## Dataset entries
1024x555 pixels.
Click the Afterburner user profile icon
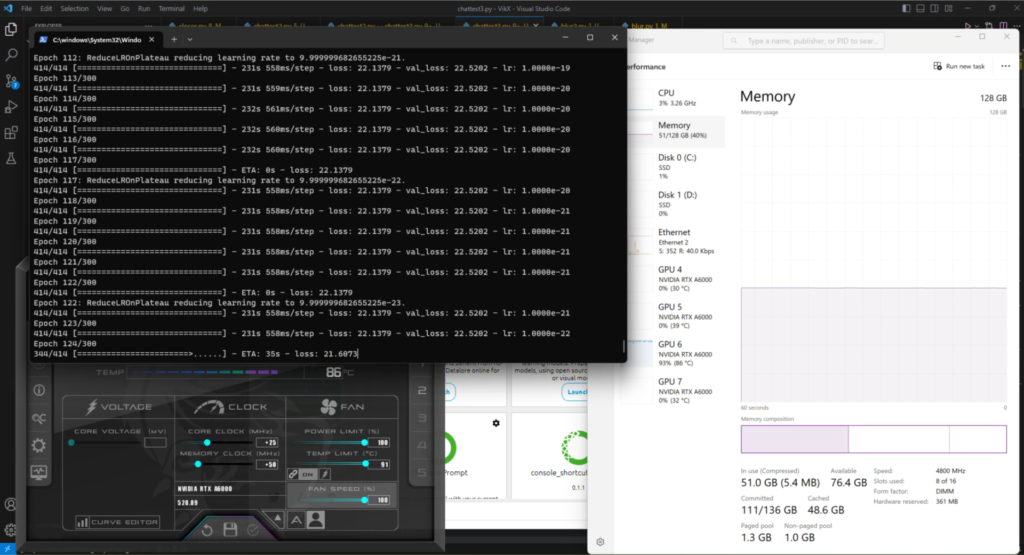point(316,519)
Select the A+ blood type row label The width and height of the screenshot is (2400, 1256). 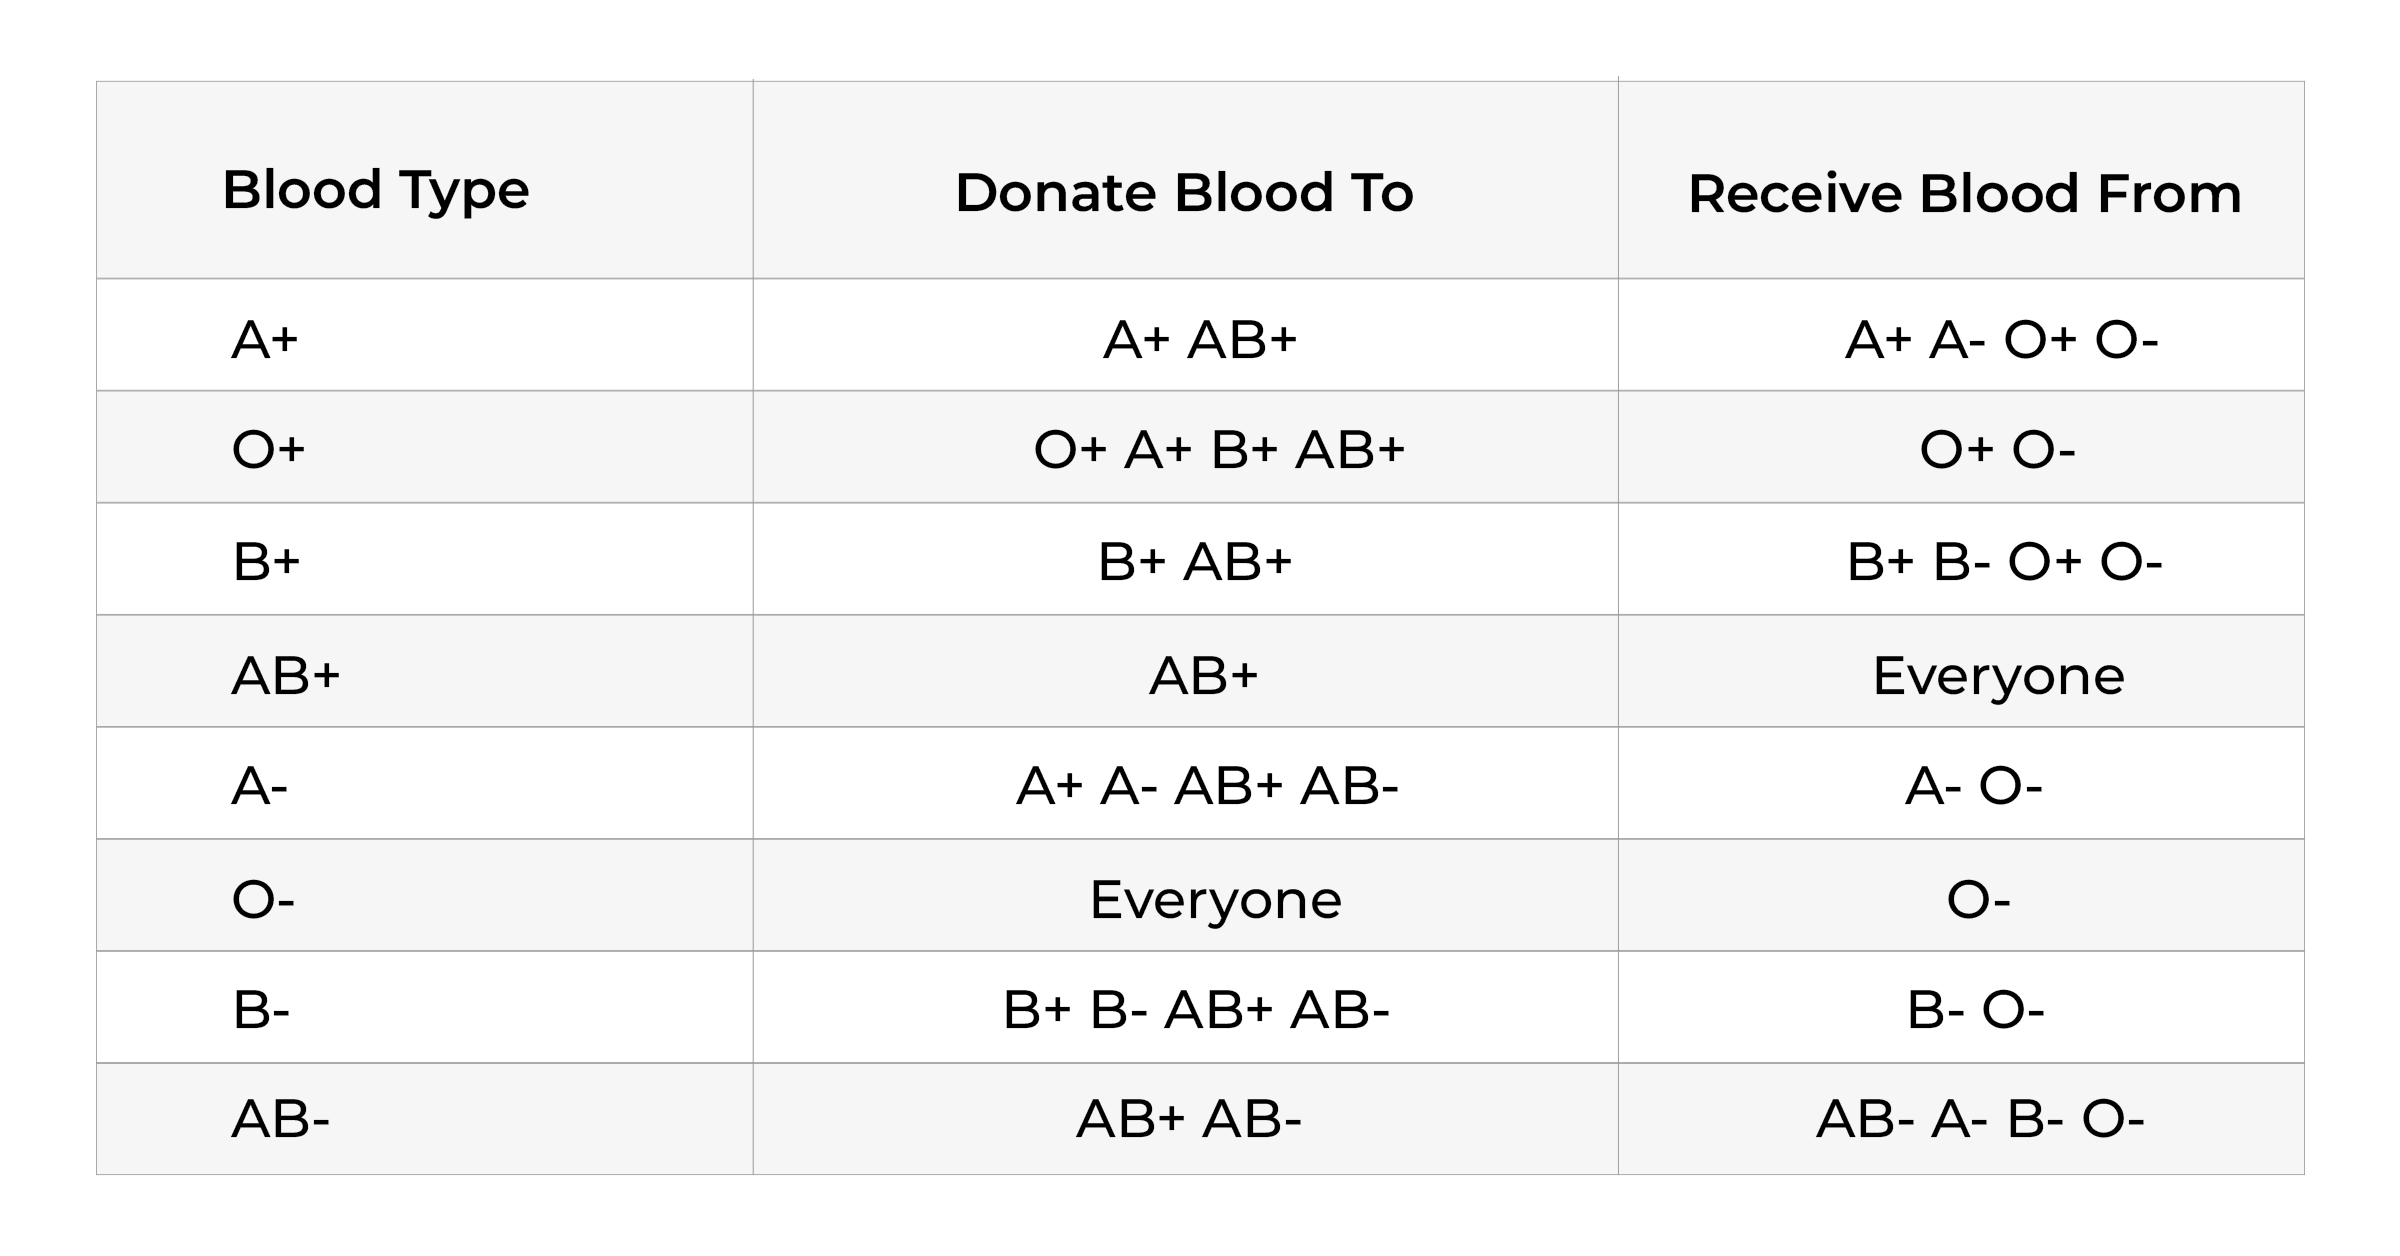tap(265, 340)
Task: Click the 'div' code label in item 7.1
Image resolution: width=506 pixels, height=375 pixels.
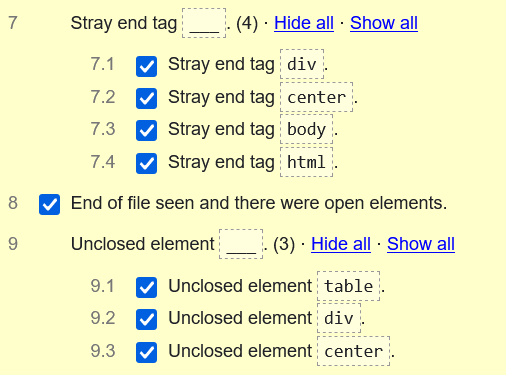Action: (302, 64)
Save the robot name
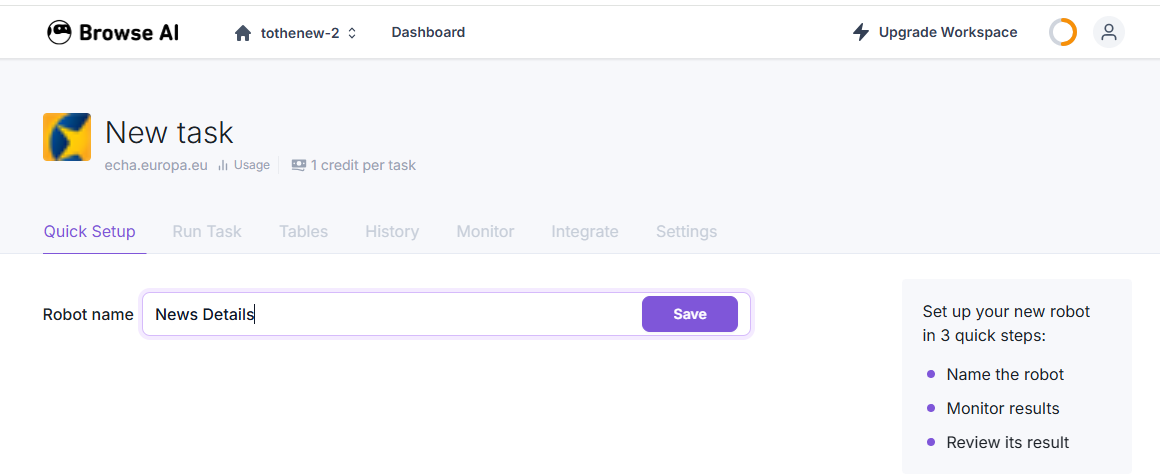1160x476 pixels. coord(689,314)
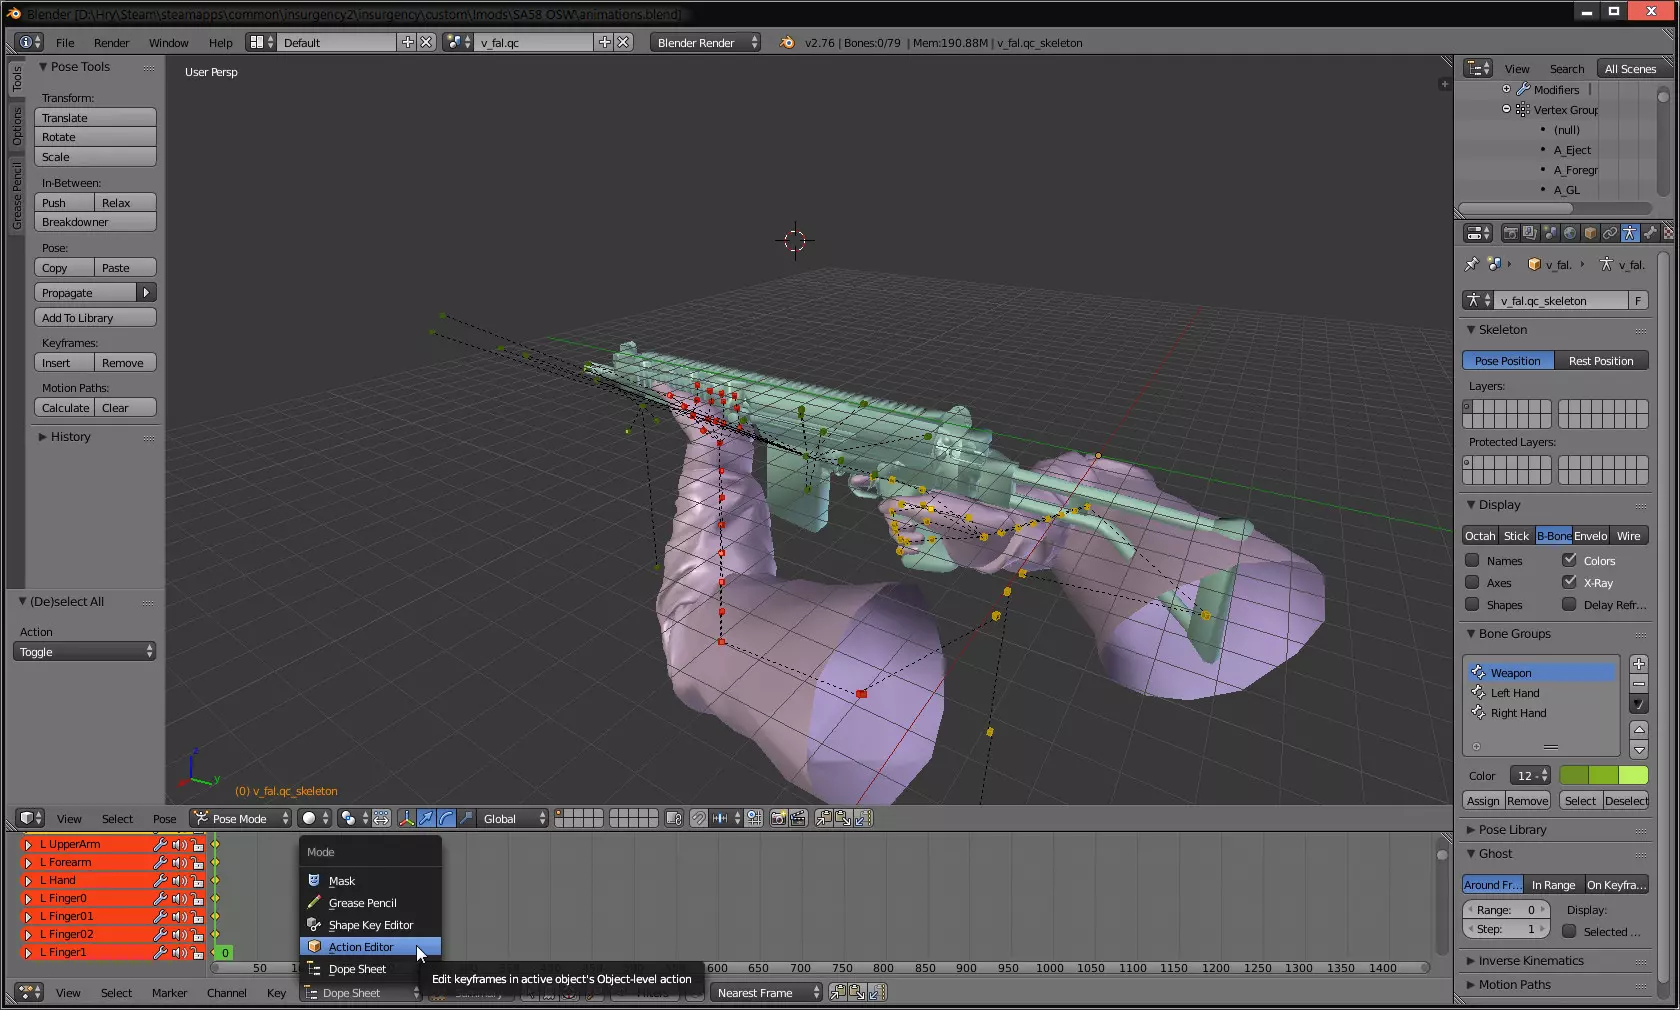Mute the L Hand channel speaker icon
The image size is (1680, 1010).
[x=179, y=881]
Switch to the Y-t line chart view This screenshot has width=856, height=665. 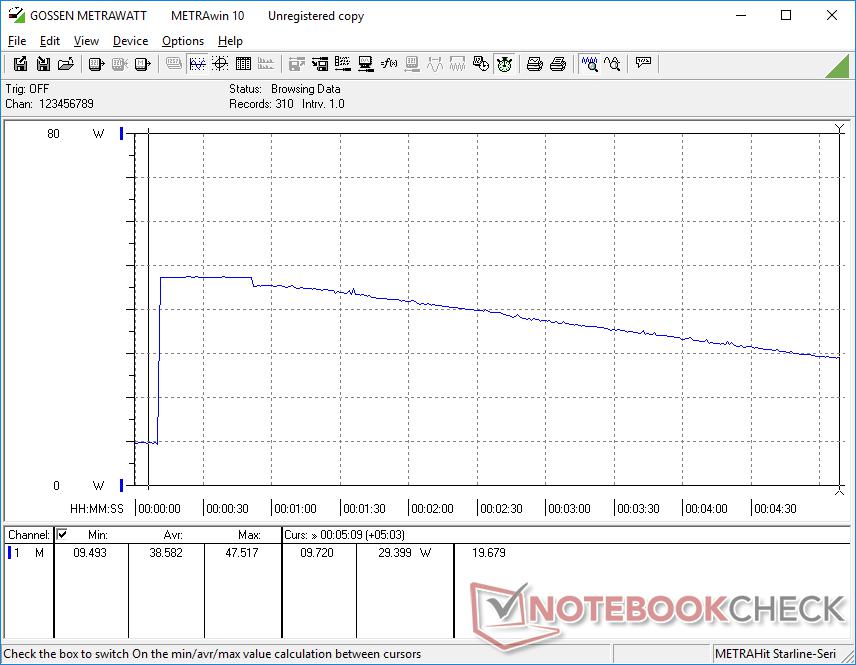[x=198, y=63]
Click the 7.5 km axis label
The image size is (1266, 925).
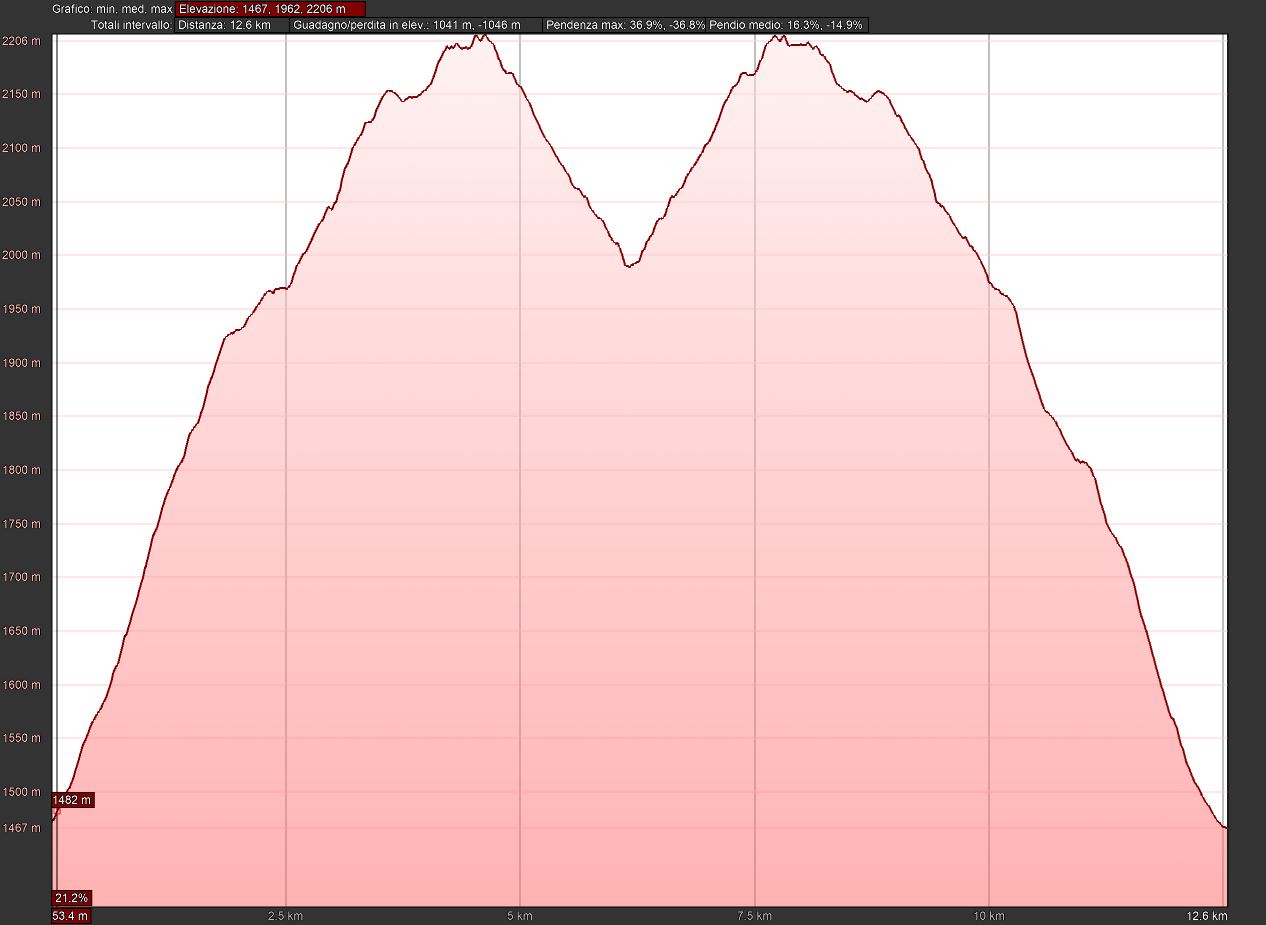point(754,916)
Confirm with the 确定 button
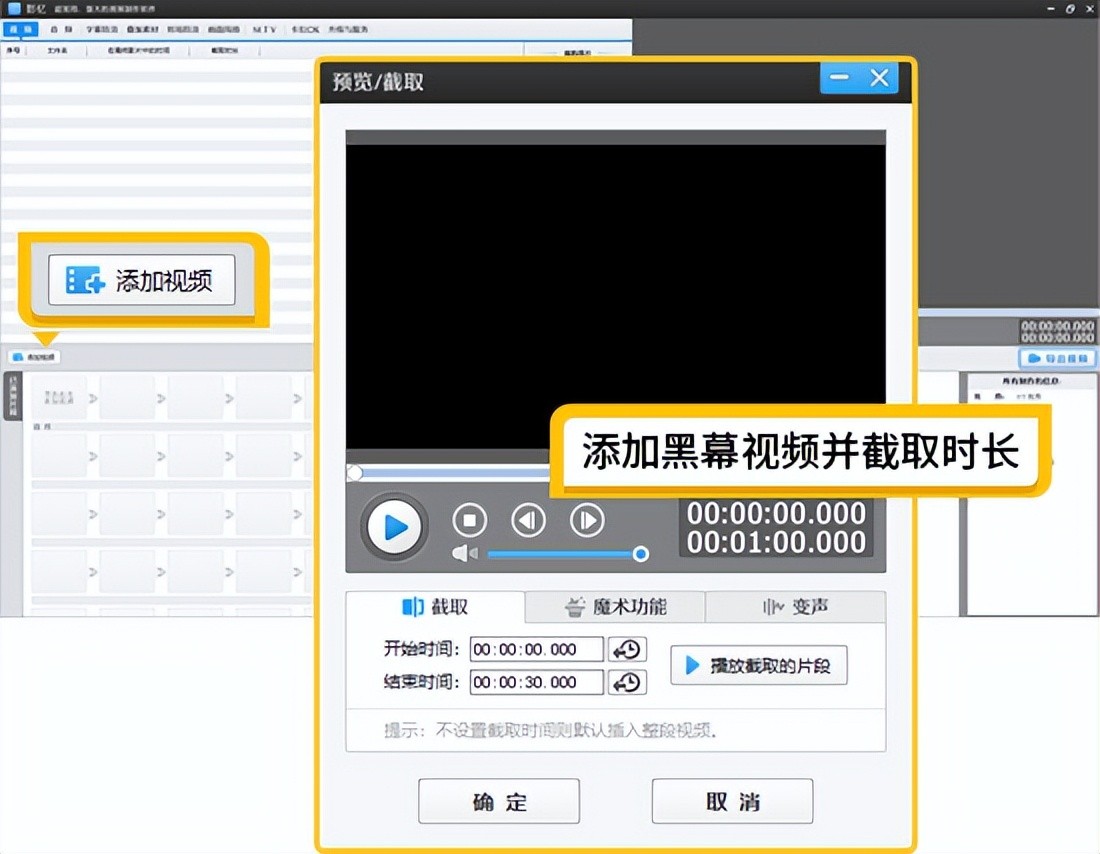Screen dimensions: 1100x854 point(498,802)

## Directions for this task
Nothing but the lines from the one that contains "The image size is (1266, 925)." through the last line of the records belongs in the answer, reproduced exactly, with no pictures.

## Solution
The image size is (1266, 925).
point(754,916)
Confirm with the 确定 button
Screen dimensions: 1100x854 point(498,802)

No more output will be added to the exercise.